0
votes

To start off, I needed to calculate a number of sums and then find the minimum of those sums, this was done as so, using mpi:

    MPI_Init(&argc, &argv);
    MPI_Comm_size(MPI_COMM_WORLD, &numprocs);
    MPI_Comm_rank(MPI_COMM_WORLD, &myid);
                 .
                 .
                 .   
    x = (size)/numprocs;
    low = myid * x;
    high = low + x;

    for(i =low; i < high; i++){
        for(j = 0; j < matrixDim; j++){
            for(k = 0; k < matrixDim; k+=gap){
                for(m = 0; m < matrixDim; m+=gap){
                    c1 = calculation1(i,j,k,m);
                    if(c1 > cutoff){
                        sum += calculation2(modifier1[k][m], modifier2[k][m]);
                    }      
                }
            }

            if(sum < min){
                min = sum;
                minI = i;
                minJ = j;
            }
            sum = 0;
        }
    }   
MPI_Reduce(&result, &minimum, 1, MPI_FLOAT, MPI_MIN, 0, MPI_COMM_WORLD);
if( 0 == myid)
printf("The  min is: %f", minimum);
MPI_Finalize();

However, now instead of finding the minimum sum of the whole 2D matrix, I need to find the minimum sum of every partition in the matrix, a partition will be a square defined by four points, and no matter the matrix size, there will always be 16 squares (the matrix is no smaller than 800 * 800). I'm trying to implement this using a MPI Cartesian topology, however I'm having trouble wrapping my head around the implementation. Any help, or tips would be appreciated.

1
Could you precise how you would like top parallelize the algorithm?
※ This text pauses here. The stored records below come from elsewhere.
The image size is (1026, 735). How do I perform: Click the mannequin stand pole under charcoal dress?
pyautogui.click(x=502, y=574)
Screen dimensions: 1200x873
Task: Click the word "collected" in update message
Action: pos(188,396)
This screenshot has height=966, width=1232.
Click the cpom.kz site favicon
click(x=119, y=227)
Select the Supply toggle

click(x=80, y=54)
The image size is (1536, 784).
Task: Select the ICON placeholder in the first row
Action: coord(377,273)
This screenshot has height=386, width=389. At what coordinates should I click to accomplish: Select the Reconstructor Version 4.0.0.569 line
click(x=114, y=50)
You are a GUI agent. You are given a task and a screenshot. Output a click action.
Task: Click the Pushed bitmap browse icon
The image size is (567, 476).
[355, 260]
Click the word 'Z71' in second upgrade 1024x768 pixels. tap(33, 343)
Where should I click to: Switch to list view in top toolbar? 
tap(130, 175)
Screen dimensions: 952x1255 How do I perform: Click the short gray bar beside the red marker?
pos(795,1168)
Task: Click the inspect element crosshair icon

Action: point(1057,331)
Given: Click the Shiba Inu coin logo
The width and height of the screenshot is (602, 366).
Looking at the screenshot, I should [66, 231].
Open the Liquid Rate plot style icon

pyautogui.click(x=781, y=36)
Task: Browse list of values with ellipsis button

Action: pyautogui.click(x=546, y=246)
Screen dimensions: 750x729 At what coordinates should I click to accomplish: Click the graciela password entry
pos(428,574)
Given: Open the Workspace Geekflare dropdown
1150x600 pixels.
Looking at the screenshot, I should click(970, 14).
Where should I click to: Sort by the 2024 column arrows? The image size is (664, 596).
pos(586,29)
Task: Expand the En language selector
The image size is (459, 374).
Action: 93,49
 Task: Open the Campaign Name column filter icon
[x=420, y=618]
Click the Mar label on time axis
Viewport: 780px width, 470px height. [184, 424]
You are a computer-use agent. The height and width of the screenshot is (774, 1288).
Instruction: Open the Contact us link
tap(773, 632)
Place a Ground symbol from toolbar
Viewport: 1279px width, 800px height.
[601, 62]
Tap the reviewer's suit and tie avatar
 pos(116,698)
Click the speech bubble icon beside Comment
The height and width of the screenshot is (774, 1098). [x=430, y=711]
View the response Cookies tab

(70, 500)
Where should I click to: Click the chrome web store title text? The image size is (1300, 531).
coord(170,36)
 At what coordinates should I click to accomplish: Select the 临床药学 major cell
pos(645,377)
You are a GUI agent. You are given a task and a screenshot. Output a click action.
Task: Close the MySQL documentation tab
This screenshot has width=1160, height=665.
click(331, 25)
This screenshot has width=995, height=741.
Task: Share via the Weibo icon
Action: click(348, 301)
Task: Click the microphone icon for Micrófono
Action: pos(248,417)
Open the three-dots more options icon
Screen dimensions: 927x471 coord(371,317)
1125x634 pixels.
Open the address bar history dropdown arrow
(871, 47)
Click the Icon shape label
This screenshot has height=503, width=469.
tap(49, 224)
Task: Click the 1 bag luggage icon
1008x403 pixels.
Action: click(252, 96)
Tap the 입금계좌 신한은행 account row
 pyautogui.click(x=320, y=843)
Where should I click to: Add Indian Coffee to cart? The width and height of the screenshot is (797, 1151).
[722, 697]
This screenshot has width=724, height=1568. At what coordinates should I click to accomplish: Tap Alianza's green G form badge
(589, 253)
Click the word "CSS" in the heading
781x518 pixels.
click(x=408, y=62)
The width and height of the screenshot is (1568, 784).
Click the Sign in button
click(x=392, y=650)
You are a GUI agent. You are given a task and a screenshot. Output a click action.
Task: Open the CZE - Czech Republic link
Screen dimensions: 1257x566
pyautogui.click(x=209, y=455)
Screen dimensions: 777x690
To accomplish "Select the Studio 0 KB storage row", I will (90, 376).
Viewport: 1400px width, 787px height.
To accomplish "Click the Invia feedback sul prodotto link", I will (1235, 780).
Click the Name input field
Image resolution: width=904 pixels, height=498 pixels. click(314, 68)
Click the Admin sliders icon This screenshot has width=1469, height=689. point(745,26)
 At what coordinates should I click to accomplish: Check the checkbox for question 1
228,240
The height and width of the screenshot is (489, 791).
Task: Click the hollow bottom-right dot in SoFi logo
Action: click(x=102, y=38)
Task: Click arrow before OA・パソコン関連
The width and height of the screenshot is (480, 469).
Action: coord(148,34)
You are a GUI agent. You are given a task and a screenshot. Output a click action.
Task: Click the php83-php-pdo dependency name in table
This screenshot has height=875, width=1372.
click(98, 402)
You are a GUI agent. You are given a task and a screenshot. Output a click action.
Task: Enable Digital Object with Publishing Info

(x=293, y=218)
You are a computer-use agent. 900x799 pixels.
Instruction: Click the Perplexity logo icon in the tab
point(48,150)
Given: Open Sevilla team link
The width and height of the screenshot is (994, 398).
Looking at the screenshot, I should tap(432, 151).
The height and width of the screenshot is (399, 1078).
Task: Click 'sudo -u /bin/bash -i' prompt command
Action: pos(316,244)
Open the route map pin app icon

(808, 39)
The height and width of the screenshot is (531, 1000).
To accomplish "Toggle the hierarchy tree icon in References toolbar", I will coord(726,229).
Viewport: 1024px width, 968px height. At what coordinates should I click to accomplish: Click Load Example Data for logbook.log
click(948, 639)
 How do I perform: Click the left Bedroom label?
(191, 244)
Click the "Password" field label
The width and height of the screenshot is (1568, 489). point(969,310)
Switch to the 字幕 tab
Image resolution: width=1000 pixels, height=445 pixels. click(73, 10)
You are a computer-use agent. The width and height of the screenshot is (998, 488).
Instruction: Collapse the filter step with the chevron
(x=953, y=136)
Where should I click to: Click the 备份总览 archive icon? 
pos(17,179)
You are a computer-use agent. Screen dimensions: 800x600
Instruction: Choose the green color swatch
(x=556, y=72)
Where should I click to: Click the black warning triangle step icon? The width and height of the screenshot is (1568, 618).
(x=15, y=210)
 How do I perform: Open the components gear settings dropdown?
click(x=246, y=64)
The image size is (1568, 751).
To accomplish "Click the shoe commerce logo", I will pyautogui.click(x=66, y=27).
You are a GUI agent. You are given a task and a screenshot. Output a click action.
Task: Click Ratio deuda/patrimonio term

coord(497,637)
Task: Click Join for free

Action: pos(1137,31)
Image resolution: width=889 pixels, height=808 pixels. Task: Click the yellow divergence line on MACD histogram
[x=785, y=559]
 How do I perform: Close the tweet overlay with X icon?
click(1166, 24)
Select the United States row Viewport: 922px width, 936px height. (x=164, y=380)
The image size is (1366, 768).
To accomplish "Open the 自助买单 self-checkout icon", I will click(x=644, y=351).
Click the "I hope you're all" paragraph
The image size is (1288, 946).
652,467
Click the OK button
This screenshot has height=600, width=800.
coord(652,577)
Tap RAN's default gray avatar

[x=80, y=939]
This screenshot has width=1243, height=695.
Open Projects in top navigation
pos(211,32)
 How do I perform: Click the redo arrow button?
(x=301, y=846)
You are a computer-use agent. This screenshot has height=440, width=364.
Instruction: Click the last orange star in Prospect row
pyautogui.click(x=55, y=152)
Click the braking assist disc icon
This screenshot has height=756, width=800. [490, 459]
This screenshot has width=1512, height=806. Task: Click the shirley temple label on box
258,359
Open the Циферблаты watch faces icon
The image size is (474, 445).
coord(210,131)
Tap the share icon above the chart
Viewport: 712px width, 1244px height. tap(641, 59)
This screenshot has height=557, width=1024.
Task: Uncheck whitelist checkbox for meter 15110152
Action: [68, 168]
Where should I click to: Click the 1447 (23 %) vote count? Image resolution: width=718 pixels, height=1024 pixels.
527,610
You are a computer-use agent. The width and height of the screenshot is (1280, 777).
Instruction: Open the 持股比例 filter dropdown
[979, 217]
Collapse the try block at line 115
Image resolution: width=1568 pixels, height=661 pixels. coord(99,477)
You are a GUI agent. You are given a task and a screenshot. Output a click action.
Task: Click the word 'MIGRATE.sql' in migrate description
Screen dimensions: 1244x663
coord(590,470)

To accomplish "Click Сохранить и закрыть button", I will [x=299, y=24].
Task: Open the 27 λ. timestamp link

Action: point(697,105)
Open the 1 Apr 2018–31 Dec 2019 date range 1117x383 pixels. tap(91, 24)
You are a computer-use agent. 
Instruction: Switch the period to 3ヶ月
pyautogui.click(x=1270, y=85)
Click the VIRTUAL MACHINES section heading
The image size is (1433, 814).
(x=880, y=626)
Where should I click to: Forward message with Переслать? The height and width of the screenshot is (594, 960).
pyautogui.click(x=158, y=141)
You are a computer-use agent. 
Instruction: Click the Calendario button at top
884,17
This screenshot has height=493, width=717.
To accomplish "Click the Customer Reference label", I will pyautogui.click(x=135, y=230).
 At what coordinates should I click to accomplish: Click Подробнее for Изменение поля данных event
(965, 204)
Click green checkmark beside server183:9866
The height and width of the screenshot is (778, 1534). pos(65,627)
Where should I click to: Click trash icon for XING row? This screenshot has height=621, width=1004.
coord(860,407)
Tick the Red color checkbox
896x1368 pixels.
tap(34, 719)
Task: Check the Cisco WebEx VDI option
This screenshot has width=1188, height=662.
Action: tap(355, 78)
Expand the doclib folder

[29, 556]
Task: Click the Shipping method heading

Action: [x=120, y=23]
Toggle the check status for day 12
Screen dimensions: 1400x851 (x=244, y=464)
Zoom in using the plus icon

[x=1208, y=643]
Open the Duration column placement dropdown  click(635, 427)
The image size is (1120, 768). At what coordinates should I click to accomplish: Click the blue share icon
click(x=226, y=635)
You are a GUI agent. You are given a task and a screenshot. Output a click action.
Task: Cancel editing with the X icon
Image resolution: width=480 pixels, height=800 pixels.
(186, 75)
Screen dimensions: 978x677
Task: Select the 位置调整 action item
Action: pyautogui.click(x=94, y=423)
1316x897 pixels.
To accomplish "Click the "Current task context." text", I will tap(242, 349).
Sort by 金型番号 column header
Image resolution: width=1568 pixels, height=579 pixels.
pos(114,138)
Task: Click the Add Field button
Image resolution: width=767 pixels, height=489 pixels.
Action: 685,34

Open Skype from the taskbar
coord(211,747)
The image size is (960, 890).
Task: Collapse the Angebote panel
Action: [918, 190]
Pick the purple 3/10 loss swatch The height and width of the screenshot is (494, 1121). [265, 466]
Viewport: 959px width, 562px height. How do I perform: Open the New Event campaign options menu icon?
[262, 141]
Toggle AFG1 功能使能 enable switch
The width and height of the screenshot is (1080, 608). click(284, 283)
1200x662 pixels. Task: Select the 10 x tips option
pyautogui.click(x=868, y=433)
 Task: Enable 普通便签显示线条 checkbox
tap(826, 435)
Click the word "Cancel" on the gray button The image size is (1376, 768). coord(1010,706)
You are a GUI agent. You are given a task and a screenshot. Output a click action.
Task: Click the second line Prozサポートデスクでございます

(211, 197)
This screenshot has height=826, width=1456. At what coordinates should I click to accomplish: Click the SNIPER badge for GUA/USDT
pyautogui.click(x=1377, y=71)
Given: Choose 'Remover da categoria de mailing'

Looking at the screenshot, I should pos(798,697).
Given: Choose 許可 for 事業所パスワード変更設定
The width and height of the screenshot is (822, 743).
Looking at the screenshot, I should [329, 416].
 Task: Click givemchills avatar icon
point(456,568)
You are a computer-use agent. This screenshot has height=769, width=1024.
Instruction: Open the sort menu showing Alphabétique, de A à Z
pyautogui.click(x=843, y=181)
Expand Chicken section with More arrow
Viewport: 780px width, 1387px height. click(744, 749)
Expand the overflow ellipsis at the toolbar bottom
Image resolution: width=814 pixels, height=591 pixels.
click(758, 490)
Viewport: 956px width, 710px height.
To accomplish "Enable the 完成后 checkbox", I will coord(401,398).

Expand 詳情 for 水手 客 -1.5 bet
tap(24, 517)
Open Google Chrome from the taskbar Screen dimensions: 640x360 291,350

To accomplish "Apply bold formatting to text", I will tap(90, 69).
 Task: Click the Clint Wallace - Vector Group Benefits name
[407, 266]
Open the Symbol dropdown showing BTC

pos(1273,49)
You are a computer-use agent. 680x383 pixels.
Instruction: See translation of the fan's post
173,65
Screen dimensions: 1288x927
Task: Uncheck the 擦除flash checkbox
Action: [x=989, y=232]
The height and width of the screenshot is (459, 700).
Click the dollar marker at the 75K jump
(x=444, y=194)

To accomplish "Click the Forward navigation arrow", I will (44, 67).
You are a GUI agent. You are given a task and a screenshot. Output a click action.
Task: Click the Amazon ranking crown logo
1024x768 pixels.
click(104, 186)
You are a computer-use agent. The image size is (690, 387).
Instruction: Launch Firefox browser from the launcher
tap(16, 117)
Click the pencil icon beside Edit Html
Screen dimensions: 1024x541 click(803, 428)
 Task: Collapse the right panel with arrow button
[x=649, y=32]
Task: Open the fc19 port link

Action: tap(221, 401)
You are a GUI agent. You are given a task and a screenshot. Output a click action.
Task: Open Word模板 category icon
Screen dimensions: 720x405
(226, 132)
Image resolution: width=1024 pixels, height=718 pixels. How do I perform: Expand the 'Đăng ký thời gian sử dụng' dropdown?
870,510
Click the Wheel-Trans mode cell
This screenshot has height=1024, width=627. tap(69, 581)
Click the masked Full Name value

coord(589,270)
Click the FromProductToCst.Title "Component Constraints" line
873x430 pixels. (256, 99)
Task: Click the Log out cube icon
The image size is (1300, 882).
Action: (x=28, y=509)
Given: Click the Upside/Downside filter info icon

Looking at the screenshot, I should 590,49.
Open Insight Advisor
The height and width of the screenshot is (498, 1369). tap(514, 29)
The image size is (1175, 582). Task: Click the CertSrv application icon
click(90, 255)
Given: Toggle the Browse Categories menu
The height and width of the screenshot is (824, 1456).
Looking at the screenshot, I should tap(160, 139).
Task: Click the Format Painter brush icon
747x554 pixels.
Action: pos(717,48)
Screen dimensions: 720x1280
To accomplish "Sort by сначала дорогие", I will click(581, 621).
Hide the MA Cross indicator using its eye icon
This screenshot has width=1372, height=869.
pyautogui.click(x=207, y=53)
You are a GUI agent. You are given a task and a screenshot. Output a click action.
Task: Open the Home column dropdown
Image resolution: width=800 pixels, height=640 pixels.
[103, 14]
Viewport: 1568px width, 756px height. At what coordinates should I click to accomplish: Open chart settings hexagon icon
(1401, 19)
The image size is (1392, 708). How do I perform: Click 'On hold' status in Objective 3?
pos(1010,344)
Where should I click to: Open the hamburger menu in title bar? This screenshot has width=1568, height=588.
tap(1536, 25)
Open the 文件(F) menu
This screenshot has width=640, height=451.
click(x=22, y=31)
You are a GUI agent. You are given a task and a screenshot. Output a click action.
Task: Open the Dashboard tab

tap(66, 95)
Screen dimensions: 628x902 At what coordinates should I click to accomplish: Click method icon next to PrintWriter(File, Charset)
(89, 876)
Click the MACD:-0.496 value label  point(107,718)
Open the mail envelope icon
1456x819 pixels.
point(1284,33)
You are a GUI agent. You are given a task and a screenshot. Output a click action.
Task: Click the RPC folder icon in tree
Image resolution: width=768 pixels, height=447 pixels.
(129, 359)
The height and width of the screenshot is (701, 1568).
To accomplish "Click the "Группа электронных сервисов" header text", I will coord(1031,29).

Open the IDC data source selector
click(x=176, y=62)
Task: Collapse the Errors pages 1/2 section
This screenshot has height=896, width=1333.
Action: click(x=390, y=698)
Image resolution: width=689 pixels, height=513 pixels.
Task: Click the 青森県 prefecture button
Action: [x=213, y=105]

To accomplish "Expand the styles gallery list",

Which loop(s) do you intend to parallelize and where does the cartesian topology come into play?François Févotte

1 Answers

1
votes

This is more of an extended comment than an answer ...

Like francesco I'm not sure that I see the need for a cartesian (or any other) topology here. If your problem is as you describe it each MPI process can compute a partition minimum sum without either sending or receiving data from the other processes (apart, probably, from an initial scatter and terminal gather).

Toplogies are generally used for situations where the problem decomposes into pieces and those pieces have some idea of relative neighbourliness: in a cartesian topology a process (or piece of the problem) might have east, west, north and south neighbours for example. I don't see such a concept here, nor any utility in forcing it onto this problem.